> _SOURCE INFORMATION_:
[Start of section]

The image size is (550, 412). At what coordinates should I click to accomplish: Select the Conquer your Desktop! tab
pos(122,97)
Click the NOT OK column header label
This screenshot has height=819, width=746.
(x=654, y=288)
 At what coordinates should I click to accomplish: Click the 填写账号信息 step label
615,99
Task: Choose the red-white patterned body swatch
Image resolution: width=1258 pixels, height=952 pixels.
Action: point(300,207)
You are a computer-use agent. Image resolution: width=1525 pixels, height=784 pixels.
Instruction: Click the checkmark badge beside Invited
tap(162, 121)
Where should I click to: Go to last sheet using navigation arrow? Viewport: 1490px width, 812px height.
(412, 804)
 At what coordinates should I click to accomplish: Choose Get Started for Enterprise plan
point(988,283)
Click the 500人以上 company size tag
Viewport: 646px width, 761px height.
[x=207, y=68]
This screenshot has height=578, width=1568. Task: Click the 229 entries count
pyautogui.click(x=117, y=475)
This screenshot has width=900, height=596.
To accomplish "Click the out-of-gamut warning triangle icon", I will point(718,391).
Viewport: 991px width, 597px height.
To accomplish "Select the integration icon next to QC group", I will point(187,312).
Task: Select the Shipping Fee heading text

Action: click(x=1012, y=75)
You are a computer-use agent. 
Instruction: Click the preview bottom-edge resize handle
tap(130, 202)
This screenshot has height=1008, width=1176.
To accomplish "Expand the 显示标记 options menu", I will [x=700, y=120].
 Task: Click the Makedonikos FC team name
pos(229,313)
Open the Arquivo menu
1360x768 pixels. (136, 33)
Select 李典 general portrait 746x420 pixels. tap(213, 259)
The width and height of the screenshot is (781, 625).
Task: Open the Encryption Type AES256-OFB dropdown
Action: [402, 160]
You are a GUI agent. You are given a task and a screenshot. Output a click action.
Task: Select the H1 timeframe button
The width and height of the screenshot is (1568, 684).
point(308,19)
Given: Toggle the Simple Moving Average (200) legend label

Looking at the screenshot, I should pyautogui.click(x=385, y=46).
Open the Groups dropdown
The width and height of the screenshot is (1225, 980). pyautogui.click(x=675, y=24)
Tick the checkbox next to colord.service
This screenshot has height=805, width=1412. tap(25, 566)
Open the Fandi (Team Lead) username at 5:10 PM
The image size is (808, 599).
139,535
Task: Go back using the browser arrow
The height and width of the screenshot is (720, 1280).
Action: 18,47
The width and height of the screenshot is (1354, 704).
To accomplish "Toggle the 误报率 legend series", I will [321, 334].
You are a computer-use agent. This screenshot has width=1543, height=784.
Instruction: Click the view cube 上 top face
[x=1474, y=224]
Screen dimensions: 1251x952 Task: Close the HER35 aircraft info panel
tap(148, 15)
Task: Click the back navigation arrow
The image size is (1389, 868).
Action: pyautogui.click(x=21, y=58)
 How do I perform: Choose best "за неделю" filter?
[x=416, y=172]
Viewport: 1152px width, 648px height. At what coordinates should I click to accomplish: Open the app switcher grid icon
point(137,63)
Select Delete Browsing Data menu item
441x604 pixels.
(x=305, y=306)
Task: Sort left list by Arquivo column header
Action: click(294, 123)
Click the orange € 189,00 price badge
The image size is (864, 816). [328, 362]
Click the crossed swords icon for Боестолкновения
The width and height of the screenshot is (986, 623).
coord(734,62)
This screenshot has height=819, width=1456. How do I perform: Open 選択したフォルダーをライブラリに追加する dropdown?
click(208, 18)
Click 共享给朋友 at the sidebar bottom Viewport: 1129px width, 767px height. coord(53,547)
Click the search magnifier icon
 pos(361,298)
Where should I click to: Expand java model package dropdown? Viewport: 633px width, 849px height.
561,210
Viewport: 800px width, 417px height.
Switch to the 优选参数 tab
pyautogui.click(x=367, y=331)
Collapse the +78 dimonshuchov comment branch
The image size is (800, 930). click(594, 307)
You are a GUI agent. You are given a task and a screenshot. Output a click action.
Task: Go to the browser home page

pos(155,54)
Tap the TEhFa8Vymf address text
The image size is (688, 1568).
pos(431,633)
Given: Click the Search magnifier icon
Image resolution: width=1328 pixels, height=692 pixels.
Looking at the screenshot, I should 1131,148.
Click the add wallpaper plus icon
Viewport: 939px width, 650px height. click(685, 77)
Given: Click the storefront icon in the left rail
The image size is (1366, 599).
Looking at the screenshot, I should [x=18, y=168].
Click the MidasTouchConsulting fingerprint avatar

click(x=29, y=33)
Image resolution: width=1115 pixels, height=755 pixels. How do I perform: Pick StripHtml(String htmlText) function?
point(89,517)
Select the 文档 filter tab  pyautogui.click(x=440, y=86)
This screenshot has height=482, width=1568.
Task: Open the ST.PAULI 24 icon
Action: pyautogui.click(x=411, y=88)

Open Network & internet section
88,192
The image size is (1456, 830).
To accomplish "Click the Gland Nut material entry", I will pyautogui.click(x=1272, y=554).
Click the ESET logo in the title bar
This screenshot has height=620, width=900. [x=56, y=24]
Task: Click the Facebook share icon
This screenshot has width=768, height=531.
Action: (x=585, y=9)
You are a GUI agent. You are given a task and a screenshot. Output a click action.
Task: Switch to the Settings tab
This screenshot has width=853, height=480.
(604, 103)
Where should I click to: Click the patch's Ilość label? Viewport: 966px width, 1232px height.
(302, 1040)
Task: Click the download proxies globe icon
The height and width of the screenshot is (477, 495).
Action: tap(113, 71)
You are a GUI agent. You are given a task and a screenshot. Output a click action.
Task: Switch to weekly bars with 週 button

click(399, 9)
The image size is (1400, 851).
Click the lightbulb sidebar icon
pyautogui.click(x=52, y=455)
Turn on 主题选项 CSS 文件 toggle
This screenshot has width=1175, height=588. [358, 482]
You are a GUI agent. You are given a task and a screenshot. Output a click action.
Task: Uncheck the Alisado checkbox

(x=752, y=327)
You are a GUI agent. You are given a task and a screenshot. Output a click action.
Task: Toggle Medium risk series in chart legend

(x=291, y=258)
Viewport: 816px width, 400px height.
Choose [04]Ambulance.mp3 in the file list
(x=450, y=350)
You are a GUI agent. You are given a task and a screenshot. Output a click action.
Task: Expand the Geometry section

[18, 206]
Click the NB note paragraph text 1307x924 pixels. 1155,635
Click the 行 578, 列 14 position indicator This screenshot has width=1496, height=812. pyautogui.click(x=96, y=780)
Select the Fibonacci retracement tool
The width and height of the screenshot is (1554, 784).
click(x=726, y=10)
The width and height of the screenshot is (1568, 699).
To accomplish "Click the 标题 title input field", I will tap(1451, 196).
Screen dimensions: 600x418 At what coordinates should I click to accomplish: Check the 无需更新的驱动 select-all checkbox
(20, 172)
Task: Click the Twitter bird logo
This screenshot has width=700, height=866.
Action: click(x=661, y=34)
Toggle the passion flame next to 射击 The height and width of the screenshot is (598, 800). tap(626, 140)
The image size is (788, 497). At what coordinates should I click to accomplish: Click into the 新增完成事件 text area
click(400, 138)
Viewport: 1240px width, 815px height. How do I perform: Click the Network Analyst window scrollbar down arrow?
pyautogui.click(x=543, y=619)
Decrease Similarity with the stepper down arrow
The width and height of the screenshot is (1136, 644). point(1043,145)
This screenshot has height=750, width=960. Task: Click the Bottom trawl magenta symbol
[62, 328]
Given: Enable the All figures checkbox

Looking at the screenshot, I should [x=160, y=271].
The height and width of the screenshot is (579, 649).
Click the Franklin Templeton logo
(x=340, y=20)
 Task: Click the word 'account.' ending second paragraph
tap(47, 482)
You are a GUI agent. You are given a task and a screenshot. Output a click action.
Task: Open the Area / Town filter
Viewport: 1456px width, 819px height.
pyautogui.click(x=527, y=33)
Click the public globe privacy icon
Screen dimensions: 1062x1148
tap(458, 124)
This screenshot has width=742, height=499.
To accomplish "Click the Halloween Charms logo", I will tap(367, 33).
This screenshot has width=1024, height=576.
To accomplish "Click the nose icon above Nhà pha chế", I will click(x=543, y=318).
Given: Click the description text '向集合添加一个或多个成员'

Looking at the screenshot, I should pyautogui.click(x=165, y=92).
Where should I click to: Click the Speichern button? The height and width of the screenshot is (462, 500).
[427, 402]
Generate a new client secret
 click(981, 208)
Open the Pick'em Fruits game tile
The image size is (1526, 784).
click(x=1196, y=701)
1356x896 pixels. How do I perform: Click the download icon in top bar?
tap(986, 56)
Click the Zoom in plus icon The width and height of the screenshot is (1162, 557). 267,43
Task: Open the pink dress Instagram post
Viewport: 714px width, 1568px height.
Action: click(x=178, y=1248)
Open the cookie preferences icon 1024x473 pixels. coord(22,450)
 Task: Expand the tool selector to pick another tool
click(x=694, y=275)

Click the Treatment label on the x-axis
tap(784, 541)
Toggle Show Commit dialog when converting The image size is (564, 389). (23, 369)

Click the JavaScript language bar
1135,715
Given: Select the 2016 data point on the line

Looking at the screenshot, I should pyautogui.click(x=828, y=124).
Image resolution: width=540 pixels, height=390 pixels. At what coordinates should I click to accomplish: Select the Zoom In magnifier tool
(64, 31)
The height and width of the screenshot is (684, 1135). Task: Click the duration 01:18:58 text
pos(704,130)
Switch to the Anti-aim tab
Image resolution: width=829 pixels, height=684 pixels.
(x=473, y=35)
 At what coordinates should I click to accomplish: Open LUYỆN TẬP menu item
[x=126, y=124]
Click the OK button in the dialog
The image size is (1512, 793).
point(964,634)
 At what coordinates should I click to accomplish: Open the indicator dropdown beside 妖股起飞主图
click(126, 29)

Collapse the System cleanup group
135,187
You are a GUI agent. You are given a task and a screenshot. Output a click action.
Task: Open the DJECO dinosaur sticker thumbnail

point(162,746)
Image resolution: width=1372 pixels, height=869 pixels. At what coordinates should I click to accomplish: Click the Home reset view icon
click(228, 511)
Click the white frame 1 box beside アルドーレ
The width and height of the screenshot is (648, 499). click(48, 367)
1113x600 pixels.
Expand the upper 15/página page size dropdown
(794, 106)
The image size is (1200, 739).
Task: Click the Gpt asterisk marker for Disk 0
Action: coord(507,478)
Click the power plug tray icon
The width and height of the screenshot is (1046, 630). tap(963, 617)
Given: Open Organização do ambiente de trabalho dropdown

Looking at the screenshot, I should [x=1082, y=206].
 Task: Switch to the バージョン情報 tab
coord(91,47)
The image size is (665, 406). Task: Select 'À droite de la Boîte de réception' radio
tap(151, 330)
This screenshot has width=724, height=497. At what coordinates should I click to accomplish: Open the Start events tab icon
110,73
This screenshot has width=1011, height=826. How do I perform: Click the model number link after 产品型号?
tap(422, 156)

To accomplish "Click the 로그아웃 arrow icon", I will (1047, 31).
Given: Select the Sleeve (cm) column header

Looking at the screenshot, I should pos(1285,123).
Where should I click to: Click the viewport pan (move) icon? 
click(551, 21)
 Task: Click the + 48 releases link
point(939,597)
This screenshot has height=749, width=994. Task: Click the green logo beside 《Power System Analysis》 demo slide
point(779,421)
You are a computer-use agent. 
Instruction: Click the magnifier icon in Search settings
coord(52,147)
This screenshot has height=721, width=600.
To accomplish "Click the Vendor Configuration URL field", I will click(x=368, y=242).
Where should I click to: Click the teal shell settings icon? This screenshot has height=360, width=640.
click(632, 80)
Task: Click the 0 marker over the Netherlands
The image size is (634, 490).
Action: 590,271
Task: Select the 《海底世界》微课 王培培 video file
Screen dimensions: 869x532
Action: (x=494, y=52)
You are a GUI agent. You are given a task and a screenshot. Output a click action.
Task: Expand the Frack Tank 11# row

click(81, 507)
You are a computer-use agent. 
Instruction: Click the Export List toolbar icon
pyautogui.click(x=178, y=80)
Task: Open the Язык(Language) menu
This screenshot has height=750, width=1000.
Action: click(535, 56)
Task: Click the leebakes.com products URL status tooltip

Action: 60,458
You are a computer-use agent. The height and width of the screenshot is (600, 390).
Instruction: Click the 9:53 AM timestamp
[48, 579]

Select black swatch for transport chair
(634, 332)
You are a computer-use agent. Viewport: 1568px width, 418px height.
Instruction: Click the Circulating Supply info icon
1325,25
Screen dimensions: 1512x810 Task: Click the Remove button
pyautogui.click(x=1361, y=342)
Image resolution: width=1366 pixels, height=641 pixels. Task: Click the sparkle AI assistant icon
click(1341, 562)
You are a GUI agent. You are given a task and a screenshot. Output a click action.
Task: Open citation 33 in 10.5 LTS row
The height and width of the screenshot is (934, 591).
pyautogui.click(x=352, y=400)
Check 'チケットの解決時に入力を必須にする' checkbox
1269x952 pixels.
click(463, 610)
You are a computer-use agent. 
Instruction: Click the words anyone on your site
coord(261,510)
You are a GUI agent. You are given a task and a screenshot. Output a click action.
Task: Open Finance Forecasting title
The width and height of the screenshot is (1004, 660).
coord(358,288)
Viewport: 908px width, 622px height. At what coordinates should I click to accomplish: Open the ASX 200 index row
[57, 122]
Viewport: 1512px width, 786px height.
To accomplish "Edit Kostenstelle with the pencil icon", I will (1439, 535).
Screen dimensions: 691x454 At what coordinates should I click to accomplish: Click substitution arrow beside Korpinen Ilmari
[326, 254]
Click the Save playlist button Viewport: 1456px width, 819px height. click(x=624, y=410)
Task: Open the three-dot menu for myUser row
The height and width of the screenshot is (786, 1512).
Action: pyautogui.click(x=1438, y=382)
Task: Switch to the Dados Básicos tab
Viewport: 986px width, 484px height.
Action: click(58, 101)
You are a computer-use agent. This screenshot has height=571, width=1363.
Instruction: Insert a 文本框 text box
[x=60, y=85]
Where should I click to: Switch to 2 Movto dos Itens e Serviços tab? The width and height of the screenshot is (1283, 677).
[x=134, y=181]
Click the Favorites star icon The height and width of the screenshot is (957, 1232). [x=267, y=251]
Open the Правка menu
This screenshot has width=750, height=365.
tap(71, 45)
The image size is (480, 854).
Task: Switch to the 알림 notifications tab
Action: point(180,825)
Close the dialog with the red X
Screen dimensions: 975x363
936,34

[End of section]

> _EXERCISE DIRECTIONS_: Scan the material above for the word "back", and copy each line where it appears.

> _TASK ANSWER_:
Task: Go back using the browser arrow
Task: Click the back navigation arrow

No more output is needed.